Written problem: In the listing lines from the line with "Given: Click the editor's vertical scrollbar" to the line with "(x=630, y=52)", swap "dropdown arrow" for "dropdown caret" and leave everything else unchanged. Return only those lines.

Provided data:

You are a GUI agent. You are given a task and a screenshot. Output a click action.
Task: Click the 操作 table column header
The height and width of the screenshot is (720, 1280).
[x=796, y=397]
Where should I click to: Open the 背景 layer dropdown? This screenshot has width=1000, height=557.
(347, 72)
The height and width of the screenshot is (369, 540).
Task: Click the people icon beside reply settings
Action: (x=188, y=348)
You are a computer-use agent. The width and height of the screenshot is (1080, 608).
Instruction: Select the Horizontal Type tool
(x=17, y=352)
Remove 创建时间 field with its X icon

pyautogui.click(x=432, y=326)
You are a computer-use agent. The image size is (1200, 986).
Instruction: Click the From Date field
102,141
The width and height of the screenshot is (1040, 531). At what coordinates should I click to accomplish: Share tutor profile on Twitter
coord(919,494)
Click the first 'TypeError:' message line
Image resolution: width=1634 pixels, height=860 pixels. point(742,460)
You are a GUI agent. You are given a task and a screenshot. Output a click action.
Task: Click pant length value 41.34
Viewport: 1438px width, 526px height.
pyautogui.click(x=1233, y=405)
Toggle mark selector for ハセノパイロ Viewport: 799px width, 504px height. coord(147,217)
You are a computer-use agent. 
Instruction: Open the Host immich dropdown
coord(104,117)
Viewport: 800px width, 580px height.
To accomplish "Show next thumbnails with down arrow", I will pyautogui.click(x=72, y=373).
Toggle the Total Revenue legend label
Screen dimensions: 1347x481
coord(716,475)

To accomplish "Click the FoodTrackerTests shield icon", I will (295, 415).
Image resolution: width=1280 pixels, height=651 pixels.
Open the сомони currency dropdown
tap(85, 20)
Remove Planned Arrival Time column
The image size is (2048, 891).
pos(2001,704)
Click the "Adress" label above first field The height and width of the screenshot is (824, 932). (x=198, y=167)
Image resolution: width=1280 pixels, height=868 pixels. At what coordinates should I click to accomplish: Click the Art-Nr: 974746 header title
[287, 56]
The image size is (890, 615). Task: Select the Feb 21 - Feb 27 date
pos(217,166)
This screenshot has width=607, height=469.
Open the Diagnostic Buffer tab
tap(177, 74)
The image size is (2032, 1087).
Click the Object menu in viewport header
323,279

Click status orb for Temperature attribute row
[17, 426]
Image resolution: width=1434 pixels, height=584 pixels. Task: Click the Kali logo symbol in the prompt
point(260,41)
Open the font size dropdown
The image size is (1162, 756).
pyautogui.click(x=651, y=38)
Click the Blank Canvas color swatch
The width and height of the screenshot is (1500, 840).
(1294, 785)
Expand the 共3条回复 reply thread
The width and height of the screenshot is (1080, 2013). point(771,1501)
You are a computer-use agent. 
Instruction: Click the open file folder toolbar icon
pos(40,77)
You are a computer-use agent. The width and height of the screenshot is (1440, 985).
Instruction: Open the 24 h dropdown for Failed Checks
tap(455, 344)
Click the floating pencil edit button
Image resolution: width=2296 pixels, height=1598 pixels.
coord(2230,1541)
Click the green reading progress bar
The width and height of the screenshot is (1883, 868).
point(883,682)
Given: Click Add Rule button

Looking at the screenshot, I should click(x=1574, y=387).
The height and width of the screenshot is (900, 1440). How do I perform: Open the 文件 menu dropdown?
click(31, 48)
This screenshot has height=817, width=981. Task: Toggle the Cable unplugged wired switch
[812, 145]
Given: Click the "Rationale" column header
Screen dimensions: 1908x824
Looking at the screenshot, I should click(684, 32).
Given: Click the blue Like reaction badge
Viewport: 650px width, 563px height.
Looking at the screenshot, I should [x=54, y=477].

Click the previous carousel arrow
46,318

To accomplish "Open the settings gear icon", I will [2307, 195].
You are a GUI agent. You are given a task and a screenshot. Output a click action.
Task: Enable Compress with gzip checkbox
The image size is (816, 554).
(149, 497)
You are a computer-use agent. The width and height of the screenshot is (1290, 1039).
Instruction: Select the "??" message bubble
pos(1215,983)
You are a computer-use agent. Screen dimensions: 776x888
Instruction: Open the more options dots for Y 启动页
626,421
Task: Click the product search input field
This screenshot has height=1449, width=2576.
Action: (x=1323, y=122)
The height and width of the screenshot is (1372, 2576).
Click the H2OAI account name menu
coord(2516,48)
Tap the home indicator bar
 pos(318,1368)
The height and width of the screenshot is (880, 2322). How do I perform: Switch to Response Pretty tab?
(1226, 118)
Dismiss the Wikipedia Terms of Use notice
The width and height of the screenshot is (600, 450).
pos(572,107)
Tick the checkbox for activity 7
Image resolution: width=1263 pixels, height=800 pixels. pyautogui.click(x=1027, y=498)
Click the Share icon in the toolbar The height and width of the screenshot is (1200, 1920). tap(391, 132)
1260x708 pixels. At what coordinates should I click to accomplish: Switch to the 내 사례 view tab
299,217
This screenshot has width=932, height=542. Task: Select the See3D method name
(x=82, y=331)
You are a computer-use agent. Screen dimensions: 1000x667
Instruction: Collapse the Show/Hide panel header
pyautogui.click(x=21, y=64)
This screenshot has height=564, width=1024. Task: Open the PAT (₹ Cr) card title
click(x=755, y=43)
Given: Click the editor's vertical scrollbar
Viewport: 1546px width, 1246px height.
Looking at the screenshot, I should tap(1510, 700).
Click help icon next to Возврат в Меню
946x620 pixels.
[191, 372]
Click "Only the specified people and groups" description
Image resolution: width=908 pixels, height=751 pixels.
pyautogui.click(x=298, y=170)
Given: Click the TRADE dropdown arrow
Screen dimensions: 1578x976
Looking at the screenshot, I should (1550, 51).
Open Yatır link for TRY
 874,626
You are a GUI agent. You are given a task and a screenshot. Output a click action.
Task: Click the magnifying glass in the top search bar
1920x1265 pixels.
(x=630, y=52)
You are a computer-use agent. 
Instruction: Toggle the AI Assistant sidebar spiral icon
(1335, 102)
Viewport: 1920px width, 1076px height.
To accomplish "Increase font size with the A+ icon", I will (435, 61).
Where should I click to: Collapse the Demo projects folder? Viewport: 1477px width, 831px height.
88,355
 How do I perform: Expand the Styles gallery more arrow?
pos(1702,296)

Output of the exercise:
Given: Click the editor's vertical scrollbar
Viewport: 1546px width, 1246px height.
Looking at the screenshot, I should tap(1510, 700).
Click help icon next to Возврат в Меню
946x620 pixels.
[191, 372]
Click "Only the specified people and groups" description
Image resolution: width=908 pixels, height=751 pixels.
pyautogui.click(x=298, y=170)
Given: Click the TRADE dropdown caret
Screen dimensions: 1578x976
Looking at the screenshot, I should (1550, 51).
Open Yatır link for TRY
 874,626
You are a GUI agent. You are given a task and a screenshot. Output a click action.
Task: Click the magnifying glass in the top search bar
1920x1265 pixels.
(x=630, y=52)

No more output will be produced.